Per-question judgments are written to `$OUTPUT_DIR/tiifbench-<split>_results/eval_json/`,
with a dimension-level summary in `result_summary_dimension.txt` next to it.

## Tips

- **Sampling config.** Defaults mirror the values used in the SenseNova-U1
  tech report. CVTG-2K in particular expects 2048-pixel outputs — lower
  resolutions will not be comparable.
- **Judge APIs.** All API-based evaluators accept any OpenAI-compatible
  endpoint — point them at SenseNova, Gemini (OpenAI-compat), Azure OpenAI,
  or a local vLLM / sglang server as needed.
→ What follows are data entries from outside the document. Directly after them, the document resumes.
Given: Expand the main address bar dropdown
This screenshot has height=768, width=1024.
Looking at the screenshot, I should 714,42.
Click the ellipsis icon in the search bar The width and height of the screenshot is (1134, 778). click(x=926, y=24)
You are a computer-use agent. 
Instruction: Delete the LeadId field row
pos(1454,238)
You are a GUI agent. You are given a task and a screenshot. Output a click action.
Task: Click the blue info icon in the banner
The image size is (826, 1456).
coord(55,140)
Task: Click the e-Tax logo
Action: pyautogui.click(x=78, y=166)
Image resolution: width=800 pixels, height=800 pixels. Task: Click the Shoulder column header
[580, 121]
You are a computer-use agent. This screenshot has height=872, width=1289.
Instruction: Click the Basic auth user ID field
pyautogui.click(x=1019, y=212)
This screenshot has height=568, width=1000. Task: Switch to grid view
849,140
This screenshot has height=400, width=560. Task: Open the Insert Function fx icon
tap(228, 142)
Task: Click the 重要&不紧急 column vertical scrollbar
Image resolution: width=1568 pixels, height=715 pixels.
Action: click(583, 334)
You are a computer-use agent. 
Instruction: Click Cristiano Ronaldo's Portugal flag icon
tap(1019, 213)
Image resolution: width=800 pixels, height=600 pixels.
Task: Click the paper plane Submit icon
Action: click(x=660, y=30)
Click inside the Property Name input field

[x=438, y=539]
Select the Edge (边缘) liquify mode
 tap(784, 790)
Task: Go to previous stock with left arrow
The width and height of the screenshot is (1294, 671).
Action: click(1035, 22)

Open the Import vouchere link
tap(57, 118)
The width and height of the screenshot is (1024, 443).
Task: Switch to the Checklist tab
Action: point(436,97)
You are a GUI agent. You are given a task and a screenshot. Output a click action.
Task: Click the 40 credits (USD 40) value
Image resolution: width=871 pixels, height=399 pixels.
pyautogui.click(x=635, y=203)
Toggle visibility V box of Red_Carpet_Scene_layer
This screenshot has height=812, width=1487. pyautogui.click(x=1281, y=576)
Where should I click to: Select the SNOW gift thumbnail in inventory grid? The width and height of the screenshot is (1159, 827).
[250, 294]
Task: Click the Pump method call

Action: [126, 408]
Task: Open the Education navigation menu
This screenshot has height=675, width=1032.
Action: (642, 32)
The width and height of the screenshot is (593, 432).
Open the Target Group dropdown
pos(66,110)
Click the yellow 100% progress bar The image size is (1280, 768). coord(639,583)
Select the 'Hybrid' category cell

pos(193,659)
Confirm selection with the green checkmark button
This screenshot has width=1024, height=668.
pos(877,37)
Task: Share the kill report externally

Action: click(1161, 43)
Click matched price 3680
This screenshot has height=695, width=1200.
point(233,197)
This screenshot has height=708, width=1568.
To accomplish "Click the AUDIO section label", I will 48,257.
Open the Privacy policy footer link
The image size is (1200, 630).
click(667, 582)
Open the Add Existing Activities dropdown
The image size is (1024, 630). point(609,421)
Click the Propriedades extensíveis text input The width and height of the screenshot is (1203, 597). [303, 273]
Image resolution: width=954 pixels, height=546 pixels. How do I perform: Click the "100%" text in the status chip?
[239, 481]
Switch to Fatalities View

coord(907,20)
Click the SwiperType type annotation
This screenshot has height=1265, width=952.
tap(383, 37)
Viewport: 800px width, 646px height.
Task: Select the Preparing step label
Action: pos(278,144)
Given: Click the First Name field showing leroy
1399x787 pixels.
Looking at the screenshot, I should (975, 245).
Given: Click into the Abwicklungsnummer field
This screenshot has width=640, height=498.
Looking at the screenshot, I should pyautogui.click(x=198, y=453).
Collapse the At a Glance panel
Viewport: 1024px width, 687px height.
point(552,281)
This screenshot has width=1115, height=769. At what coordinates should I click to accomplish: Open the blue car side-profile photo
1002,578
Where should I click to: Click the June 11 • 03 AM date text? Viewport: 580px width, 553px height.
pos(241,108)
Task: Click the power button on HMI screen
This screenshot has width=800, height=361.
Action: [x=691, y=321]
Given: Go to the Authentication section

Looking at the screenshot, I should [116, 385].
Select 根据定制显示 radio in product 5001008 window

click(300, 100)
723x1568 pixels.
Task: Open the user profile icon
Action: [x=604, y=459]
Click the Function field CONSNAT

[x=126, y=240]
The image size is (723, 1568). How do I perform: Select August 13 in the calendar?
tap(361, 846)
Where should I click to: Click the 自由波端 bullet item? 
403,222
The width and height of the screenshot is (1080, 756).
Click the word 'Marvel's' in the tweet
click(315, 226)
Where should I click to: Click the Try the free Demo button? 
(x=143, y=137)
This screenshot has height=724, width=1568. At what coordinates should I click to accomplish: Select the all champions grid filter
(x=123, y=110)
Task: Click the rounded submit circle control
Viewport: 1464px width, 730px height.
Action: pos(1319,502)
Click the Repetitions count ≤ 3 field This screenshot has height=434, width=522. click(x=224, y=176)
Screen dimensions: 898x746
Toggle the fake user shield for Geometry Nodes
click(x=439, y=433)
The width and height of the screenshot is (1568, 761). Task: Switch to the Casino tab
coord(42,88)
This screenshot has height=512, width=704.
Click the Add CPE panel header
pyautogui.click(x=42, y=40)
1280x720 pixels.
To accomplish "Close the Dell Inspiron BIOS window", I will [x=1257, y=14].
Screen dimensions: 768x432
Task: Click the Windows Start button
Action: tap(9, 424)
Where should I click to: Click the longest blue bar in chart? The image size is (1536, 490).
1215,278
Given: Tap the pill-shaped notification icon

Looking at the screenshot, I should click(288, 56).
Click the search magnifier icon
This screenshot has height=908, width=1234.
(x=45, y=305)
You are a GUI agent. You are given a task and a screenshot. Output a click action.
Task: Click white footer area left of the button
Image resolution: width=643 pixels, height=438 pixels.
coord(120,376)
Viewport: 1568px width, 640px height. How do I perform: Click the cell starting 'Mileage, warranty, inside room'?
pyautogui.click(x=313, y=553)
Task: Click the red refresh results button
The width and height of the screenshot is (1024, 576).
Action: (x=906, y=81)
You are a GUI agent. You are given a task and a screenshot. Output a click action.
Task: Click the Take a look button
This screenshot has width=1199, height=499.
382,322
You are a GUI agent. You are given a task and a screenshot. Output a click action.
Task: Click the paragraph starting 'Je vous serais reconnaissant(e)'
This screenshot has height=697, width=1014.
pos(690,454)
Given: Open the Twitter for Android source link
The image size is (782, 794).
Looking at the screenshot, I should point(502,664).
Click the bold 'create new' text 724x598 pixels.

- **Multi-GPU.** `run_tiifeval.sh` uses DDP (`torchrun --nproc_per_node`)
  with one full model replica per GPU. `run_cvtgeval.sh` instead shards a
  single model across GPUs via HF `device_map="auto"` — preferred when one
  GPU cannot hold the whole model. To scale further, run multiple
  invocations against disjoint `--output_dir`s and merge the results.
- **Re-evaluation.** `eval_images_bizgeneval.py` / `eval_images_igenbench.py`
  skip items whose judgments already exist in `--output-dir`. Pass
  `--force-rerun` to ignore the cache.